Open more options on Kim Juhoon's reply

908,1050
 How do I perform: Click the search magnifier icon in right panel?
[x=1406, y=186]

--

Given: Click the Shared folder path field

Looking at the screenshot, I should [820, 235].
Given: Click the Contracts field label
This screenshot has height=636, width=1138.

**About this task:**
Every line above from the line with "Given: Click the Shared folder path field" to the line with "This screenshot has height=636, width=1138." is wanted, ends included; write them out exactly and add no other line.

**Written answer:**
Given: Click the Shared folder path field

Looking at the screenshot, I should [820, 235].
Given: Click the Contracts field label
This screenshot has height=636, width=1138.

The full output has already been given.